*Reader discretion is advised. 

“It’s the cradle of life.  It’s the center of civilization.  Men have fought for it.  Even died for it.”  I have to admit.  The television had my attention.  On screen, swords and horses in medieval garb clashed .  It looked like the trailer for some epic period piece I didn’t want to miss.  And then the announcer said it.  “Hail to the V.”  It was a commercial for … well … umm … a feminine product.  Excuse me?  Did I hear correctly?  Did she just say “Hail to the V?!”

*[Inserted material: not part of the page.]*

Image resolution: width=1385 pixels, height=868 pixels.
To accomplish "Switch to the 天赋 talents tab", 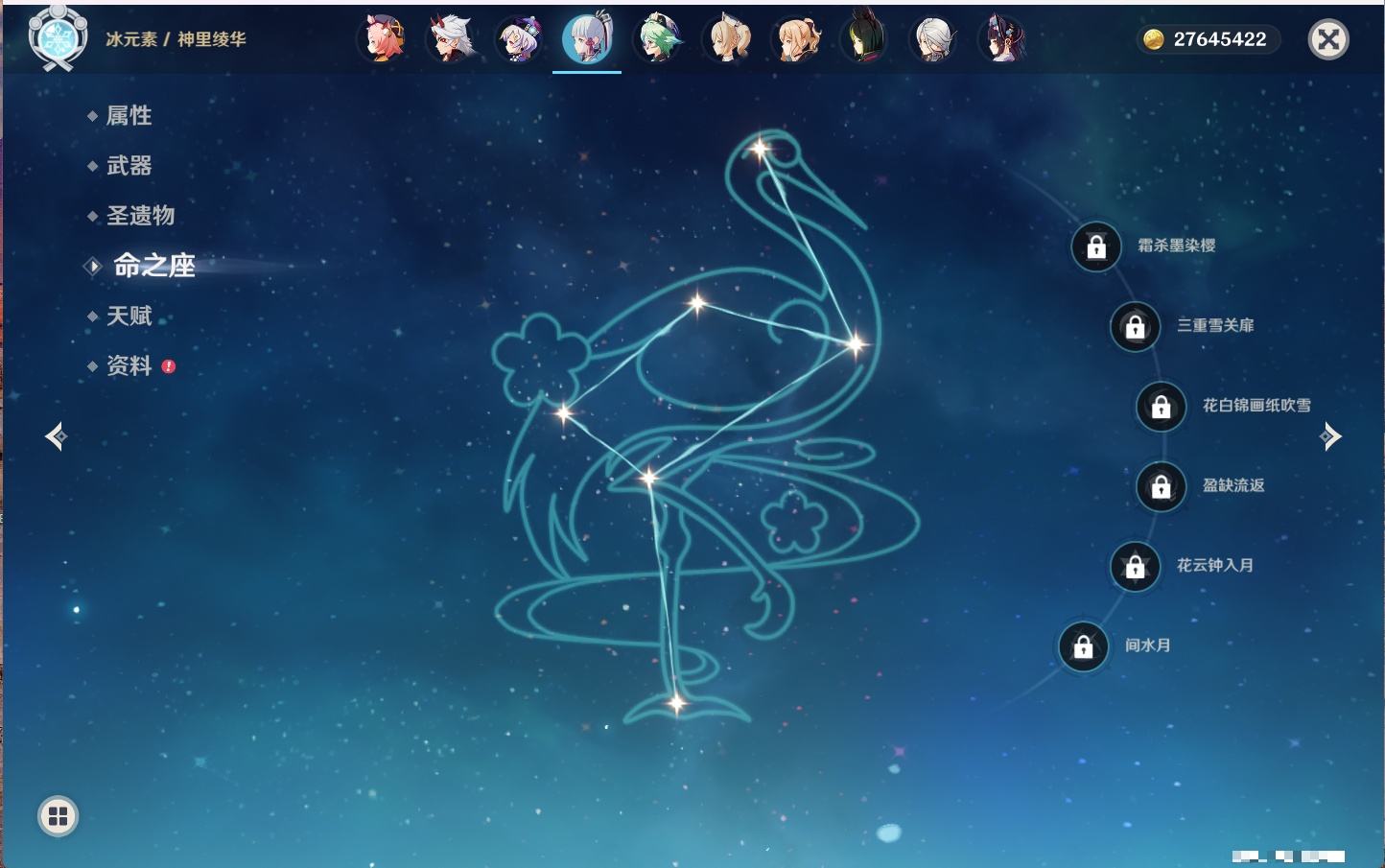I will coord(129,317).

What’s happening here?  I’m all for acknowledging my feminine power, but I don’t need it hailed on national television!  I was complaining about this not-so-recent trend to my hairdresser.  Advertisers seem to be letting it all hang out.  I finally got used to all the condom and erectile dysfunction ads when there seemed to be a whole new slew of offenders.  She agreed.  She can’t stand the colorful bears with all the pieces left behind.  And the slogan.  Enjoy the go?  I detest watching the cartoon babies scrunch up their faces in concentration while competing in some kind of crapping contest set to the music “Whoop, (or is it poop?) There It Is.”  What the hell goes on in there that diapers need to come with blowout protection?  

And then there’s this candor: “It’s time to get real about what happens in the bathroom.  And start talking about what you really want from your toilet paper.”  But I don’t wanna!  Maybe I’m a fuddy-duddy, but I’m sure I’m not alone in this.  It must be real embarrassing to watch T.V. with your kids nowadays.  Imagine trying to explain why the couple in bed are so exhausted in a particular “yours and mine” commercial.  (And before you say I watch way too much T.V., I was sick last week.)

I guess these corporations know what they’re doing.  They conduct market research test groups, right?  All I’m saying is that if I did need to buy diapers, I’d be sure to avoid the brand with the cartoon babies.